张箭在《古代中国人足迹和地理知识的北至》(《历史研究》1999年第6期)一文中认为,根据史料分析,唐、宋、元中国各民族人士及探险队最北到达北纬63.5度的地区便南返。因为再往北,马的抗旱和饲料问题不能解决。所以北纬63.5度是古代中国人足迹所至的最北的极限纬线,这一线相当于今俄罗斯西伯利亚(广义)中南部。虽然唐代以来的中国人的足迹到达了今西伯利亚地区,但在地理认知和舆图绘制等方面,显然滞后于实际行踪。现存中国最古的大范围小比例尺地图是宋代的《华夷图》,它向北只画出了黄河、长城。直到明末清初,知识界对利玛窦等传教士传入的地理知识寰宇观念仍是将信将疑。直到清乾隆时,中国知识界才确知北亚-西伯利亚和北冰洋。

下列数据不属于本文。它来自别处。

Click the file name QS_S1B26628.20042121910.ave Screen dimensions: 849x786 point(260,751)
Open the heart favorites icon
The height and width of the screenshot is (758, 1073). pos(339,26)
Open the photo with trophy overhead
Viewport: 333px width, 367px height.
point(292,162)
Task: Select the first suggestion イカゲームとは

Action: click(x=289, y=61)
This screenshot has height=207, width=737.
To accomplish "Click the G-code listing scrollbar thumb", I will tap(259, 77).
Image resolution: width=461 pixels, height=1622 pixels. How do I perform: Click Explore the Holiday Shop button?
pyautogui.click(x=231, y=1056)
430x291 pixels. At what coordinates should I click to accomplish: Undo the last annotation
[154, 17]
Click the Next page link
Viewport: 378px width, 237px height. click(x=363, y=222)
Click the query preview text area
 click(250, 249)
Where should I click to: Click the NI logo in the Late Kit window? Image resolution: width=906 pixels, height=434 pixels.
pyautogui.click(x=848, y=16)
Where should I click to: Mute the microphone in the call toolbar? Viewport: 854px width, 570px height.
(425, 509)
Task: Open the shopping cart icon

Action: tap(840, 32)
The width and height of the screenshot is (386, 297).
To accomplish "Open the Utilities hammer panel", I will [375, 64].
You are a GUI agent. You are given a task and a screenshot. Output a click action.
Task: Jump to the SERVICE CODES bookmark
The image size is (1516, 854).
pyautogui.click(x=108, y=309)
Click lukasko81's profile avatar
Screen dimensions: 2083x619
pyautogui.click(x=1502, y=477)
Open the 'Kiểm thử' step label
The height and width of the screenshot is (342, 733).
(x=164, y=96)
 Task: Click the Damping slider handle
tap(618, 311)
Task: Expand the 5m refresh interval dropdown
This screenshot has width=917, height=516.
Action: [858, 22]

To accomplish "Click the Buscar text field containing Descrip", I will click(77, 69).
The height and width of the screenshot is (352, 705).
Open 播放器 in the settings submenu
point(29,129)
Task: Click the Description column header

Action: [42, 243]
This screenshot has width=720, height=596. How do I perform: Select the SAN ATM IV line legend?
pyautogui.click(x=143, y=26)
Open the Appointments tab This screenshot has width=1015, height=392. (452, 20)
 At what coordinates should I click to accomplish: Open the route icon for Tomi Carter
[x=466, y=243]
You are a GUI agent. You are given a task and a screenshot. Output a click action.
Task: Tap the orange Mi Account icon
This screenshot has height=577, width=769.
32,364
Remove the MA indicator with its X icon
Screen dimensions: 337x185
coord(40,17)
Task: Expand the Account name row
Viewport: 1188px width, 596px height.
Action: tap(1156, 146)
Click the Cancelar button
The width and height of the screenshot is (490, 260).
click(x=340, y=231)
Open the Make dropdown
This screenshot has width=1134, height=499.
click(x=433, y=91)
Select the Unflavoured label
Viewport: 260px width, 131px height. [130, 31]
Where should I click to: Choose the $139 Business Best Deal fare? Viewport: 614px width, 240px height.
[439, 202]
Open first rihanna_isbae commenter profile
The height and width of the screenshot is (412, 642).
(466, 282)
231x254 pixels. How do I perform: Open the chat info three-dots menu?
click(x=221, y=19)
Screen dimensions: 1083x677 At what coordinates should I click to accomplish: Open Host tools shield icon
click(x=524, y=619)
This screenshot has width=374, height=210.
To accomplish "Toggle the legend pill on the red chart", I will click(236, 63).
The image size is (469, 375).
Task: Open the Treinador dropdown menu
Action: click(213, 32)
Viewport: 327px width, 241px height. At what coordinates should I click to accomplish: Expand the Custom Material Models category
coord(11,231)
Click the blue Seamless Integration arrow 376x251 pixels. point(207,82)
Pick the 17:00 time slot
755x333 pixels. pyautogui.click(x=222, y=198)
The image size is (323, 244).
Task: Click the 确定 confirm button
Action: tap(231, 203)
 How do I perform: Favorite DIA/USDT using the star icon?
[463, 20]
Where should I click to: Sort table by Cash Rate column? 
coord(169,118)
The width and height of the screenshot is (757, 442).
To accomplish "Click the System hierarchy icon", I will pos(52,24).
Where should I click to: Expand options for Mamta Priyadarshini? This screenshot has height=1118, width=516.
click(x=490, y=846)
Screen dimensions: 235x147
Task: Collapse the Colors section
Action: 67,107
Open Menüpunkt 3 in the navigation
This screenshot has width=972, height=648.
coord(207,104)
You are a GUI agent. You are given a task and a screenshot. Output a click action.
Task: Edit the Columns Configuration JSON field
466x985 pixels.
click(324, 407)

马光在《唐宋名篇与现代社会》(《中国社会科学院研究生院学报》1999年第5期)一文中说,近年唐诗宋词中的精品之作备受人们欢迎,说明了精神浮躁之后的某种回归。由唐宋名篇所代表的优秀文化遗产,是千百年来沙里淘金而保留下来的传统文化精华,是经过千百万大众社会文化欣赏实践考验的精品。中国优秀的传统文化体现了一以贯之的真正的人文理念,因而不会过时,无论是现在,还是在下一个世纪。唐宋名篇朗诵音乐会的实践,证明传统文化是可以和市场经济成功结合的。
郭预衡在《清代文治与文章》(《北京师范大学学报》1999年第6期)上撰文指出,清代之文,大凡三变。初期政局甫定,文网尚宽。一些抗清的遗民学者,皆得保全性命,且得著书立说。有的归命文人,出处进退,亦颇自由。故清初学者为道为文,都非一统,各家各派自由驰骋。清代中期,王朝进入盛世。康熙、乾隆诸帝,博学多能,统治有术:一面开馆设科,广征鸿博,又多次南巡,钳制士子,网络遗逸;另一面则查毁违碍书籍,大兴文字之狱。于是乾嘉考据之学、桐城义法之文,遂为盛世之学、治世之音。清代后期,统治失控,世变日繁,文章亦变。但王朝统治有根深蒂固的封建传统,政变、文变都有个曲折反复的过程。
彭南生在《近代农民离村与城市社会问题》(《史学月刊》1999年第6期)一文中说,近代中国农民离村现象所带来的负面效应,主要体现在三个方面:首先,农村劳动力大量丧失,农业生产衰退;其次,造成畸形城市,使城市人口增长过快,城市人口职业结构严重失衡和大量失业;再次,构成中国近代土匪横行、军阀混战的社会基础。中国近代农民离村不同于英、美等西方国家,它是在中国半殖民地半封建化程度不断加深的过程中发生的。如果说西方先发工业化国家的农民离村只是资本主义发展过程中的暂时阵痛,那么,近代中国则不得不吞下半殖民地半封建化过程中农民离村的苦涩。
郭延礼在《传媒、稿酬与近代作家的职业化》(《齐鲁学刊》1999第6期)一文中认为,受外国传教士在中国创办的近代报刊的影响,从19世纪60年代开始,中国也有了自己的报刊。近代不仅文艺报刊登载小说,而且许多非文艺性的一般报刊也登载小说,这是促成近代小说繁荣的条件之一。与此同时,近代报刊的出现,也培育了一批职业报人和报人小说家。新的媒体为他们的作品的发表提供了广阔的传播阵地。近代报刊平民化、通俗化、都市化和传播快的特点,使小说文体成为报刊的宠儿;近代都市的形成和城镇人口的增加,又为报刊造就了一个巩固的消费和受众群体。为适应日益增多的报刊的需求,进一步扩大文学作品的稿源,稿酬应运而生。20世纪初稿酬的出现,为报人小说家向职业小说家/作家的过渡提供了可靠的经济基础,同时也提高了小说家/作家在全社会中的地位。